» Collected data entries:

+ + + + +

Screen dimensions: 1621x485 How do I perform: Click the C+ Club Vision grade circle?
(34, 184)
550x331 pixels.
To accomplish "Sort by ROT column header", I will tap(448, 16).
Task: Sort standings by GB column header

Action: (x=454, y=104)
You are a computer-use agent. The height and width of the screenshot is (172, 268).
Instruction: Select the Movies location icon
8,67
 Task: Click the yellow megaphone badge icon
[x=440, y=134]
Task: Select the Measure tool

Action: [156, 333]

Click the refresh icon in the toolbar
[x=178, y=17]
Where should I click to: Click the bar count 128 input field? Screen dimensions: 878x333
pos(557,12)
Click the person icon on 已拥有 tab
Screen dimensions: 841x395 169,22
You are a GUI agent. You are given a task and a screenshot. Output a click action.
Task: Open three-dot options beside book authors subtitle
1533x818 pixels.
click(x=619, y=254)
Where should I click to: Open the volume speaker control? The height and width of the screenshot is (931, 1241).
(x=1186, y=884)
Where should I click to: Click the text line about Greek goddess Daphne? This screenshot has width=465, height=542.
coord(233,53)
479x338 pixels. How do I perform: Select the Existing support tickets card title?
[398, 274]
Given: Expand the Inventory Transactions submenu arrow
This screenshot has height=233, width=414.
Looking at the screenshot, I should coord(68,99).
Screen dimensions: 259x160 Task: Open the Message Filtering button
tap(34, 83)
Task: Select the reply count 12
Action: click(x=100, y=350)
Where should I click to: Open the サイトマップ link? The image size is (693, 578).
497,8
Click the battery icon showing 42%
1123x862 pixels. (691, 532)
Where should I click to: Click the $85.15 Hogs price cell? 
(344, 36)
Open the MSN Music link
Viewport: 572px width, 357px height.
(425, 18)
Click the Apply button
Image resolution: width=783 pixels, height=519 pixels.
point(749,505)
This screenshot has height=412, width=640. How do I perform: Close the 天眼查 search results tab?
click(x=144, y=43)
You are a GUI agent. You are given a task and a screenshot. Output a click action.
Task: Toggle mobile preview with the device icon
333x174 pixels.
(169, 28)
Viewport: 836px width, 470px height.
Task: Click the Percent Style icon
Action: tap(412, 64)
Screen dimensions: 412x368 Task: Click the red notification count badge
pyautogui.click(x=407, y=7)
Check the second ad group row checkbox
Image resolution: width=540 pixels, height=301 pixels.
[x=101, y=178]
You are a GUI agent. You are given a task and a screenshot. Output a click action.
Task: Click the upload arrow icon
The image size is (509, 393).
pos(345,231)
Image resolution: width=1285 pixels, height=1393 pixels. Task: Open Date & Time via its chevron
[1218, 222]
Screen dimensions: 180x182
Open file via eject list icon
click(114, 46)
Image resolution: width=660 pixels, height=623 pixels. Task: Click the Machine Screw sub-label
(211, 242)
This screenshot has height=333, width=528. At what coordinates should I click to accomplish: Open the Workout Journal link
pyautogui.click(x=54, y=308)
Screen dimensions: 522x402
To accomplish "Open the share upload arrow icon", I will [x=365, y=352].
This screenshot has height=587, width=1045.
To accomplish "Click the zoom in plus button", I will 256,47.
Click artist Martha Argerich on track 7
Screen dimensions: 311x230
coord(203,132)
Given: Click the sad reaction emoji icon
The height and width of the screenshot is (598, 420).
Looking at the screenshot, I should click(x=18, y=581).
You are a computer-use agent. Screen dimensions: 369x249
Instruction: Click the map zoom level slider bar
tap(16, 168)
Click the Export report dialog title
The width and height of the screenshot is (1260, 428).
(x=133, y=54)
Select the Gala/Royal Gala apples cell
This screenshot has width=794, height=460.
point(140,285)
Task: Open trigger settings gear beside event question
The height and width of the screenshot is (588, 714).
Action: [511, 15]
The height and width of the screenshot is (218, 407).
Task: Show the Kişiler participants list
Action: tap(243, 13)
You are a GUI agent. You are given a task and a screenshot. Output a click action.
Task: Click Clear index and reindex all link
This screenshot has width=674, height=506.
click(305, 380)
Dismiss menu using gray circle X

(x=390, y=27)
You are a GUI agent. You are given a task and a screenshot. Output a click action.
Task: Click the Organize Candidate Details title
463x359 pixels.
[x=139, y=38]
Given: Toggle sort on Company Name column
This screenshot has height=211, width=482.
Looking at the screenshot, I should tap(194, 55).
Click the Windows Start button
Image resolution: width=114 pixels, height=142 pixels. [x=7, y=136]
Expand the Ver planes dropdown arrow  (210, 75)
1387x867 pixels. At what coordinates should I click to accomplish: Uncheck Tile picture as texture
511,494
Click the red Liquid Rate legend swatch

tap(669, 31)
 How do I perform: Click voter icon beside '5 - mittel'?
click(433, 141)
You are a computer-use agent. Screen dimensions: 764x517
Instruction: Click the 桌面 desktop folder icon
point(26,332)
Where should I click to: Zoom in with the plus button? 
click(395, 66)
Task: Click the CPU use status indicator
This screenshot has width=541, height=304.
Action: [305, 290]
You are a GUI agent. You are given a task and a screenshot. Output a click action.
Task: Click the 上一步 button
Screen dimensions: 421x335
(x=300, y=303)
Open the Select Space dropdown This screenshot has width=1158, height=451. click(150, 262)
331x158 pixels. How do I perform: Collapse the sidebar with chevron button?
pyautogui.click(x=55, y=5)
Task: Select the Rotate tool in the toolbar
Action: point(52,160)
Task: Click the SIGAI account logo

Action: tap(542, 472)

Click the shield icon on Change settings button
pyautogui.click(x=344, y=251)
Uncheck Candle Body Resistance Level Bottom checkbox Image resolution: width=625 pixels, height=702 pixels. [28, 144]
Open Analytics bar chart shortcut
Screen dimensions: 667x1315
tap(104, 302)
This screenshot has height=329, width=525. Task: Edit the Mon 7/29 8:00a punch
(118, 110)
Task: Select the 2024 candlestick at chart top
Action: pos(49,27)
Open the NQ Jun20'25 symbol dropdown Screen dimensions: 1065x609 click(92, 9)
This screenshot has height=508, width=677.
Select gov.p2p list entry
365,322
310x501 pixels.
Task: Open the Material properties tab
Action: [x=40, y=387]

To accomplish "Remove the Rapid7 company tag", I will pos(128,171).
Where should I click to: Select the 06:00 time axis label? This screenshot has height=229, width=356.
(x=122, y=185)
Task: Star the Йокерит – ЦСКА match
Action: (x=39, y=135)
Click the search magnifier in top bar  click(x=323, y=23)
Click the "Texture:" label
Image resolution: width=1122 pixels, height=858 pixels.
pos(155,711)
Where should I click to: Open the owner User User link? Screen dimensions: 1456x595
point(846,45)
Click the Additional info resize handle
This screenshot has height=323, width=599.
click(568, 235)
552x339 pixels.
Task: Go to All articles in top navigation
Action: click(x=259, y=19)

+ + + + +

» To do: In the entries above, the lines between the one holding "This screenshot has height=329, width=525." and the one holding "Click the Additional info resize handle", inclusive, are to be printed exactly as written, and those alone.

» Your solution:
This screenshot has height=329, width=525. Task: Edit the Mon 7/29 8:00a punch
(118, 110)
Task: Select the 2024 candlestick at chart top
Action: pos(49,27)
Open the NQ Jun20'25 symbol dropdown Screen dimensions: 1065x609 click(92, 9)
This screenshot has height=508, width=677.
Select gov.p2p list entry
365,322
310x501 pixels.
Task: Open the Material properties tab
Action: [x=40, y=387]

To accomplish "Remove the Rapid7 company tag", I will pos(128,171).
Where should I click to: Select the 06:00 time axis label? This screenshot has height=229, width=356.
(x=122, y=185)
Task: Star the Йокерит – ЦСКА match
Action: (x=39, y=135)
Click the search magnifier in top bar  click(x=323, y=23)
Click the "Texture:" label
Image resolution: width=1122 pixels, height=858 pixels.
pos(155,711)
Where should I click to: Open the owner User User link? Screen dimensions: 1456x595
point(846,45)
Click the Additional info resize handle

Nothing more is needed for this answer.